“A Natale si morirà più di infarto che di Covid”: scenario tragico, l’allarme dei cardiologi

24 Nov 2020 14:10 - di Adriana De Conto
infarto

Si rischierà a breve di morire più di infarto che di Covid. A preoccupare non è solo quella quota di 50 mila decessi superata  dall’Italia. Il dato drammatico  ne racchiude un altro ancora, altrettanto devastante. L’allarme arriva infatti anche dai cardiologi: “Denunciamo la gravissima situazione che si sta determinando negli ospedali del nostro Paese a danno dei pazienti cardiologici a causa della pandemia. Dalla Lombardia alla Sicilia  assistiamo alla riduzione dei  posti letto cardiologici per fare posto ai pazienti Covid. Addirittura vengono chiuse intere unità di terapia intensiva cardiologica (UTIC) per creare terapie intensive per pazienti Covid. L’intasamento dei Pronto Soccorso ed i percorsi promiscui in questi servizi di pronto intervento stanno inoltre determinando la paralisi delle attività di importanti hub cardiologici. Non possiamo permettere che si protragga questa situazione”.

Infarto, il tempo è vita

Il rischio concreto è di avere nelle prossime settimane più morti per infarto che per Covid. “Perché le patologie cardiovascolari sono tempo-dipendenti“. Una situazione drammatica è quella dipinta  da FOCE (Federazione degli oncologi, cardiologi e ematologi), di fronte al progressivo depauperamento delle cardiologie e delle terapie intensive cardiologiche. Il rischio è di avere per i giorni del Natale più decessi per infarto che causati dalla pandemia.

Minuti di ritardo possono essere fatali

Per non morire di infarto il tempo è tutto. “Durante la prima ondata della pandemia, uno studio della Società Italiana di Cardiologia (SIC), condotto in 54 ospedali italiani, ha valutato la mortalità dei pazienti acuti ricoverati nelle Unità di Terapia Intensiva Coronarica, confrontandola con quella dello stesso periodo dello scorso anno – afferma il Prof. Ciro Indolfi, Vicepresidente FOCE e Presidente SIC -. A marzo 2020, si è registrata una mortalità tre volte maggiore rispetto allo stesso periodo del 2019, passando al 13,7% dal 4,1 %. Un aumento dovuto nella maggior parte dei casi a un infarto non trattato o trattato tardivamente.
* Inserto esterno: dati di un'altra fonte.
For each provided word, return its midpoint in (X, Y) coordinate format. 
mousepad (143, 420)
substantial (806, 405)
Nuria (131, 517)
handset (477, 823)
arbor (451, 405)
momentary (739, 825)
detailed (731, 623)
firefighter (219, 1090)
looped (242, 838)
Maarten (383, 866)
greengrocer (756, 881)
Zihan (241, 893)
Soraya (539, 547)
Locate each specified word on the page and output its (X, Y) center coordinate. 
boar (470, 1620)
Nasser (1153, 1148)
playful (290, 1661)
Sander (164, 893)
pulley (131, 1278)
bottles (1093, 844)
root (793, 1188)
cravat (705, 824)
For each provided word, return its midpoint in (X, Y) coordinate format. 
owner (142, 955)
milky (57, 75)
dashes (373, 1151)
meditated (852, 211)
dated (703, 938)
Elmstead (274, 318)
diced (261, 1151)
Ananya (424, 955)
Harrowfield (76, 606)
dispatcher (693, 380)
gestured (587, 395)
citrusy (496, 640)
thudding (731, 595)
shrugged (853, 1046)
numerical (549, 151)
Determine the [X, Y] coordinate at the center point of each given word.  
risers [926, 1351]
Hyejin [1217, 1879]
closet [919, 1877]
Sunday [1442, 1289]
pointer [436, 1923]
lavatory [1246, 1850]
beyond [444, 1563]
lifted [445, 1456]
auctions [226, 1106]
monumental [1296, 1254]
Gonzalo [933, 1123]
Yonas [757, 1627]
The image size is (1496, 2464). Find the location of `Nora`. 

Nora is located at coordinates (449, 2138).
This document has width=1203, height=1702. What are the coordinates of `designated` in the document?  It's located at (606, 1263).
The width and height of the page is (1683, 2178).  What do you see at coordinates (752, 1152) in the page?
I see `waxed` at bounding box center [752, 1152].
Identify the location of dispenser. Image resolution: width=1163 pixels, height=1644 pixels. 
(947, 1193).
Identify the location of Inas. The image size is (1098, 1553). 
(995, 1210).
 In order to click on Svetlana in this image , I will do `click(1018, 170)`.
Questi i dati riguardo la tempestività degli interventi. Ogni 10 minuti di ritardo nella diagnosi e nel trattamento di un infarto miocardico grave, la mortalità aumenta del 3% e un intervento successivo ai 90 minuti dall’esordio dei sintomi può addirittura quadruplicare la mortalità. “Non possiamo permettere il depotenziamento delle cardiologie ed è necessario ri-organizzare negli ospedali percorsi ad hoc per i pazienti cardiopatici acuti che dal territorio si ricoverano in urgenza”.

Infarto “Va preservata la rete dell’emergenza”

Il Prof. Francesco Romeo, Segretario FOCE e Presidente Fondazione Italiana Cuore e Circolazione Onlus ha aggiunto: “Mi risulta che, anche nel Lazio, si stiano penalizzando le strutture cardiologiche e si stiano chiudendo anche alcuni dei centri che eseguono elevati numeri di angioplastiche primarie . Più in generale, il numero di ricoveri per patologie cardiovascolari è crollato. Invece, va preservata la rete dell’emergenza cardiologica. Chiediamo a tutti – è l’appello del professore- di segnalarci situazioni di disagio per i pazienti”.

Si moltiplicano appelli e preoccupazioni rilanciati su tutti i siti:  “Noi siamo i medici che curano e seguono ogni giorno gli undici milioni di cittadini in Italia colpiti da patologie oncologiche, cardiologiche e ematologiche – spiega il Prof. Francesco Cognetti. Presidente di FOCE, all’Agi -. Ne conosciamo le necessità, i bisogni e le problematicità. Abbiamo il dovere di proteggerli. E assistiamo con grande preoccupazione alla sottrazione di chances di cura, che rischia di vanificare vent’anni di progressi nella riduzione della mortalità. Chiediamo al Governo di stilare atti formali di indirizzo e coordinamento, per porre un argine a questa situazione. Punto irrinunciabile a cui dovrà  lavorare il Tavolo Tecnico fra il Governo e FOCE  riguarda proprio la garanzia della piena operatività di tutte le strutture di oncologia medica; cardiologia (degenze cardiologiche e unità di terapie intensive cardiologiche) e ematologia (degenze ordinarie, day hospital, degenze per trapianto di midollo), anche a livello ambulatoriale”.